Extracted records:
==============================

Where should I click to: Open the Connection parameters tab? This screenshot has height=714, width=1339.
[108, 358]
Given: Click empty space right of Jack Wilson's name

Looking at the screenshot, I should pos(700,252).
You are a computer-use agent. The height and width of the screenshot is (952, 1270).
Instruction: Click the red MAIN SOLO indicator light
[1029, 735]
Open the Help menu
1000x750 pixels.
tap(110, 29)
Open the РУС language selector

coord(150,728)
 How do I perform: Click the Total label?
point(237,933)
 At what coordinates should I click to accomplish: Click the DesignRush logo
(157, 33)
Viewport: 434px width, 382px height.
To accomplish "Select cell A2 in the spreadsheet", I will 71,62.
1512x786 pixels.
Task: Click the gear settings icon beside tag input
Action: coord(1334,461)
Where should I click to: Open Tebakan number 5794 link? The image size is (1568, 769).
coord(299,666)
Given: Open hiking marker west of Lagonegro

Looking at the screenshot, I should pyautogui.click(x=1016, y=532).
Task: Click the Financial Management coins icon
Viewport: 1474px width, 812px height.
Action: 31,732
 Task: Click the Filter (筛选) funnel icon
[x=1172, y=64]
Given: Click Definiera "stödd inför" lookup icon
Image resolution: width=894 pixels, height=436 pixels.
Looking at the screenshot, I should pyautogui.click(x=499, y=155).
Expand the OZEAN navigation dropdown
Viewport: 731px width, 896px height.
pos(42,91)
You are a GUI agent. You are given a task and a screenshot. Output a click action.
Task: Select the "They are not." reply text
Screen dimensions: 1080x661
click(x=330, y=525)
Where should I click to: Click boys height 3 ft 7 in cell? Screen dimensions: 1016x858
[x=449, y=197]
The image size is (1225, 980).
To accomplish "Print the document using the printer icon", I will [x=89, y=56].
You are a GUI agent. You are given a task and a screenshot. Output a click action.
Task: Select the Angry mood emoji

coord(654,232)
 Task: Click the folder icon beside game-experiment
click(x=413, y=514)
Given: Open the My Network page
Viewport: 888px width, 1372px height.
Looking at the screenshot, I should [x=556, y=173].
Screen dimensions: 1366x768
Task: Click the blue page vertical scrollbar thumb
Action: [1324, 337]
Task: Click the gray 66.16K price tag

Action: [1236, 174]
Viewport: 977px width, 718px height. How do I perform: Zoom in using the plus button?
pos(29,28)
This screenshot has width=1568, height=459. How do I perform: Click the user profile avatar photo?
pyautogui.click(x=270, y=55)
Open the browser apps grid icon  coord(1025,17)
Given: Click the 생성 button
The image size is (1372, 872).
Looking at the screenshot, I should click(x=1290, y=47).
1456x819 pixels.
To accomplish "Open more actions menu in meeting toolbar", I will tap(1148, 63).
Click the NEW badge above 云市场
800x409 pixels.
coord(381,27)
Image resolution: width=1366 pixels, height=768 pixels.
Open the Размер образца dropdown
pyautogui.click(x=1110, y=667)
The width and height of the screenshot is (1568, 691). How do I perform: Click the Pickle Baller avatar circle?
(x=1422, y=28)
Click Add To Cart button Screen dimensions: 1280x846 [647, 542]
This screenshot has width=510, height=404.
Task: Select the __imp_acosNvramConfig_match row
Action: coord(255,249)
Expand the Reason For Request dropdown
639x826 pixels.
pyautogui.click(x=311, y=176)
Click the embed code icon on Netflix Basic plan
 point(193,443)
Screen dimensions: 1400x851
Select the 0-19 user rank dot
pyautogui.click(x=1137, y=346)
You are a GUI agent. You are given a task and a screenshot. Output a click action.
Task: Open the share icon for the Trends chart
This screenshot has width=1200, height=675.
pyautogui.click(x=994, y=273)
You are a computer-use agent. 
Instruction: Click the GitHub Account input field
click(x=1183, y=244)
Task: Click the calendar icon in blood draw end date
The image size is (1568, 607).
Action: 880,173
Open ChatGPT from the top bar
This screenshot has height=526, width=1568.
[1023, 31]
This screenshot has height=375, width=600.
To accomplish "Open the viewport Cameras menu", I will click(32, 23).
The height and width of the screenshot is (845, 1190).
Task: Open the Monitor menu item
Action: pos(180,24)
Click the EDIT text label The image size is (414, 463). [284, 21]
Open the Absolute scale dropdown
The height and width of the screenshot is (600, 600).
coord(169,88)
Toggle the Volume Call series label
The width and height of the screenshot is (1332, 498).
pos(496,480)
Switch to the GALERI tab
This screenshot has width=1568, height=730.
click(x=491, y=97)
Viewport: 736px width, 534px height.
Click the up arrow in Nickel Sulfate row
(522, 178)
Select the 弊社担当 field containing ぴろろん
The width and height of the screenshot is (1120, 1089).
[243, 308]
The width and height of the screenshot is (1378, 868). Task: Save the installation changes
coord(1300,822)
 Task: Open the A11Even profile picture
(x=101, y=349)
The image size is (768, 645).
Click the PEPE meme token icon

==============================

**Task**:
Rewrite all of the records above, putting "Which spot should I click to" wherever "Where should I click to" appears and changing nothing else.

**Response to this exercise**:
Which spot should I click to: Open the Connection parameters tab? This screenshot has height=714, width=1339.
[108, 358]
Given: Click empty space right of Jack Wilson's name

Looking at the screenshot, I should pos(700,252).
You are a computer-use agent. The height and width of the screenshot is (952, 1270).
Instruction: Click the red MAIN SOLO indicator light
[1029, 735]
Open the Help menu
1000x750 pixels.
tap(110, 29)
Open the РУС language selector

coord(150,728)
 How do I perform: Click the Total label?
point(237,933)
 At what coordinates should I click to accomplish: Click the DesignRush logo
(157, 33)
Viewport: 434px width, 382px height.
To accomplish "Select cell A2 in the spreadsheet", I will 71,62.
1512x786 pixels.
Task: Click the gear settings icon beside tag input
Action: coord(1334,461)
Which spot should I click to: Open Tebakan number 5794 link? The image size is (1568, 769).
coord(299,666)
Given: Open hiking marker west of Lagonegro

Looking at the screenshot, I should pyautogui.click(x=1016, y=532).
Task: Click the Financial Management coins icon
Viewport: 1474px width, 812px height.
Action: 31,732
 Task: Click the Filter (筛选) funnel icon
[x=1172, y=64]
Given: Click Definiera "stödd inför" lookup icon
Image resolution: width=894 pixels, height=436 pixels.
Looking at the screenshot, I should pyautogui.click(x=499, y=155).
Expand the OZEAN navigation dropdown
Viewport: 731px width, 896px height.
pos(42,91)
You are a GUI agent. You are given a task and a screenshot. Output a click action.
Task: Select the "They are not." reply text
Screen dimensions: 1080x661
click(x=330, y=525)
Which spot should I click to: Click boys height 3 ft 7 in cell? Screen dimensions: 1016x858
[x=449, y=197]
The image size is (1225, 980).
To accomplish "Print the document using the printer icon", I will [x=89, y=56].
You are a GUI agent. You are given a task and a screenshot. Output a click action.
Task: Select the Angry mood emoji

coord(654,232)
 Task: Click the folder icon beside game-experiment
click(x=413, y=514)
Given: Open the My Network page
Viewport: 888px width, 1372px height.
Looking at the screenshot, I should [x=556, y=173].
Screen dimensions: 1366x768
Task: Click the blue page vertical scrollbar thumb
Action: [1324, 337]
Task: Click the gray 66.16K price tag

Action: [1236, 174]
Viewport: 977px width, 718px height. How do I perform: Zoom in using the plus button?
pos(29,28)
This screenshot has width=1568, height=459. How do I perform: Click the user profile avatar photo?
pyautogui.click(x=270, y=55)
Open the browser apps grid icon  coord(1025,17)
Given: Click the 생성 button
The image size is (1372, 872).
Looking at the screenshot, I should click(x=1290, y=47).
1456x819 pixels.
To accomplish "Open more actions menu in meeting toolbar", I will tap(1148, 63).
Click the NEW badge above 云市场
800x409 pixels.
coord(381,27)
Image resolution: width=1366 pixels, height=768 pixels.
Open the Размер образца dropdown
pyautogui.click(x=1110, y=667)
The width and height of the screenshot is (1568, 691). How do I perform: Click the Pickle Baller avatar circle?
(x=1422, y=28)
Click Add To Cart button Screen dimensions: 1280x846 [647, 542]
This screenshot has width=510, height=404.
Task: Select the __imp_acosNvramConfig_match row
Action: coord(255,249)
Expand the Reason For Request dropdown
639x826 pixels.
pyautogui.click(x=311, y=176)
Click the embed code icon on Netflix Basic plan
 point(193,443)
Screen dimensions: 1400x851
Select the 0-19 user rank dot
pyautogui.click(x=1137, y=346)
You are a GUI agent. You are given a task and a screenshot. Output a click action.
Task: Open the share icon for the Trends chart
This screenshot has width=1200, height=675.
pyautogui.click(x=994, y=273)
You are a computer-use agent. 
Instruction: Click the GitHub Account input field
click(x=1183, y=244)
Task: Click the calendar icon in blood draw end date
The image size is (1568, 607).
Action: 880,173
Open ChatGPT from the top bar
This screenshot has height=526, width=1568.
[1023, 31]
This screenshot has height=375, width=600.
To accomplish "Open the viewport Cameras menu", I will click(32, 23).
The height and width of the screenshot is (845, 1190).
Task: Open the Monitor menu item
Action: pos(180,24)
Click the EDIT text label The image size is (414, 463). [284, 21]
Open the Absolute scale dropdown
The height and width of the screenshot is (600, 600).
coord(169,88)
Toggle the Volume Call series label
The width and height of the screenshot is (1332, 498).
pos(496,480)
Switch to the GALERI tab
This screenshot has width=1568, height=730.
click(x=491, y=97)
Viewport: 736px width, 534px height.
Click the up arrow in Nickel Sulfate row
(522, 178)
Select the 弊社担当 field containing ぴろろん
The width and height of the screenshot is (1120, 1089).
[243, 308]
The width and height of the screenshot is (1378, 868). Task: Save the installation changes
coord(1300,822)
 Task: Open the A11Even profile picture
(x=101, y=349)
The image size is (768, 645).
Click the PEPE meme token icon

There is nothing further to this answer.